Five sonnets of erstwhile joy; a continuation of Five sonnets of vanity.
Continued at Five sonnets of contemplation, Five sonnets to the lovely spurner, Five sonnets to the aloof one.

1

That I had never met you long ago,
So to you I meant nothing years on end!
That I could flit around those whom you know
Without horror at being called your friend!
Inertia rules between us; in our youth,
It set us two in motion toward each other;
It now compels us back, through means uncouth,
That seeing me, you long to call me “brother.”
Had you not known me, you would not expect
That I should hold my tongue at your caprice;
And with impunity I could project
The truth of us; we could air ourselves in peace,
But no – you've known me, with some small esteem,
In fear of which unspoken fancies teem.

2

At times I dream, captive to fantasy,
Not knowing that phantasms light my way;
But none disturbs me any more than she,
She whose most tender hands my fears allay,
Who holds me, never telling me to make haste,
For time flees, none more so than time glad spent;
Forever do we have, says she; though chaste,
Salacious; though that, no less heaven-sent;
All things, their opposites – all things of worth
In her possession rest, well in her grasp,
Yet out of every dreamer on the earth
She chooses me inside her arms to clasp;
But when I wake and think what charms there were
Upon that skin, you pale compared to her.

3

So many times has sunshine lit the days
When in my heart no light shone on its walls;
So many times does the warm sunshine stray
From my environs when jubilation calls;
Always, it seems, the world and I at odds;
No doubt, the world shall win, surely not I;
This terra firma is no place for clods,
And mother nature knows it, and decries
The efforts that I make to fit into it;
She chides, indeed, true to her female form,
Just as my love of old was known to do it.
But never in grief has felt the air this warm –
The lightning never flashed when I would whine:
I wonder why, tonight, it came on time.

4

If ever did perfection claim a look,
It would be your entire slender surface,
And in its quest would I, by hook or crook,
Devote myself, with neither goal nor purpose.
Such are you that befuddled do become
All those around you who, unwisely, gaze
Upon you; you send into frenzy some,
And others luckier into a haze;
But to me you did both, as I lament,
When singly would suffice.
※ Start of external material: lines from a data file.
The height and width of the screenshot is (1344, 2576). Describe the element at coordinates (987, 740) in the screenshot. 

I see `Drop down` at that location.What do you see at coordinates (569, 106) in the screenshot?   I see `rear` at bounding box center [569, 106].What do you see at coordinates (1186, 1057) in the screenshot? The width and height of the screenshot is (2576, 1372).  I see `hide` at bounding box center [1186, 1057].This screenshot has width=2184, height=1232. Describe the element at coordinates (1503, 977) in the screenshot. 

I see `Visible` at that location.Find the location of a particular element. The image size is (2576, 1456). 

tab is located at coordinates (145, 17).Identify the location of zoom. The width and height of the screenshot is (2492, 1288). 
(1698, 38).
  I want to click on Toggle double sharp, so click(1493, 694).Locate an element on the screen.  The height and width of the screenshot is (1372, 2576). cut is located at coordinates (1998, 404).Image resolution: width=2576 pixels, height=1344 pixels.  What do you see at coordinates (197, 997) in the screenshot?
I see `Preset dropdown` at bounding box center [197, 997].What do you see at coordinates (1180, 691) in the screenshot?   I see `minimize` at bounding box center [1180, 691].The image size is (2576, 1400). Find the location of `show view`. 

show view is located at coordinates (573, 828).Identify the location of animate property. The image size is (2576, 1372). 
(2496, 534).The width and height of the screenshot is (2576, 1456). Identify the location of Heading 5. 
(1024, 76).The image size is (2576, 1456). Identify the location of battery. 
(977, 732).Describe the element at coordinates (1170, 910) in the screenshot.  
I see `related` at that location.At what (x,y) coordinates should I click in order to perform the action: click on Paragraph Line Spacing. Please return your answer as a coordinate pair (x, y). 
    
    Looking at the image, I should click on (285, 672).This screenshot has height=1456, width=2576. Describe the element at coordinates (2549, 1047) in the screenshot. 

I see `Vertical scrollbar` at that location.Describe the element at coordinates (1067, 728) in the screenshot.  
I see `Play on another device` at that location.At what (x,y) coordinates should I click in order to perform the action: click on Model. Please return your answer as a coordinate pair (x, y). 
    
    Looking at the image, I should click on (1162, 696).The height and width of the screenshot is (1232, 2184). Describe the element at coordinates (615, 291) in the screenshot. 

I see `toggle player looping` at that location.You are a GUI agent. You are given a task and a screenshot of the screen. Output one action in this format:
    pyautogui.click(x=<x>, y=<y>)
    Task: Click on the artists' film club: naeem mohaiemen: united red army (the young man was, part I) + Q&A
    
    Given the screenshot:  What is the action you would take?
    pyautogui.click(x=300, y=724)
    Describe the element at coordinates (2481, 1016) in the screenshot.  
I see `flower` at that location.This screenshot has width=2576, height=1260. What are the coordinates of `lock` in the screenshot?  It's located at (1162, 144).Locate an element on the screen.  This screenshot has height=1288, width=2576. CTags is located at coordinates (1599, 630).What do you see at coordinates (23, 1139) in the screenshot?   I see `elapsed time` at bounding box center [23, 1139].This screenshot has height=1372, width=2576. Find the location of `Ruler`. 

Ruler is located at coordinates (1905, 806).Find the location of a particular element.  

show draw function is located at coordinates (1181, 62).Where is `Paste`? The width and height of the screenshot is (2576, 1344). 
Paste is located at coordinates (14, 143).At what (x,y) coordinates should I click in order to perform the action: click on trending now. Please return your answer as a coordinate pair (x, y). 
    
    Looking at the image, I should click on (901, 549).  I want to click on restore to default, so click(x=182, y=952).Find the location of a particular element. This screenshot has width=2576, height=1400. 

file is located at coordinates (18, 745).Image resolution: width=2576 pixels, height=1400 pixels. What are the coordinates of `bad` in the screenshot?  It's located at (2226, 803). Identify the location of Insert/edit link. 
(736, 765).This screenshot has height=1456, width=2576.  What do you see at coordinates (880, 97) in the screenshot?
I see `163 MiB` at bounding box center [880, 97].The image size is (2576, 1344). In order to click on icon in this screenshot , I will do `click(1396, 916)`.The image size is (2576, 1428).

But so far gone
Was I when you deceived me, vehement
On what was not. Oh, how I babble on –
But let me stop, before I, half deranged,
Swear on the ichor flowing in your veins.

5

When intimating soon you will have come,
Such expectation fills my mind with glee,
It freezes, and my flapping tongue goes dumb,
Anticipating awe and majesty
As that which in your aura does meander,
And beckons those who no resistance possess
To succumb to it, in its direction gander,
To see your glow approaching, your finesse
Unequalled; and so met by the terrain
Your feet are, on soil pliant to your bound,
For so the earth is driven half insane
Still less than I; but when you run aground
This joy, and coming promises rescind,
Then fades the grace that nature in you limned.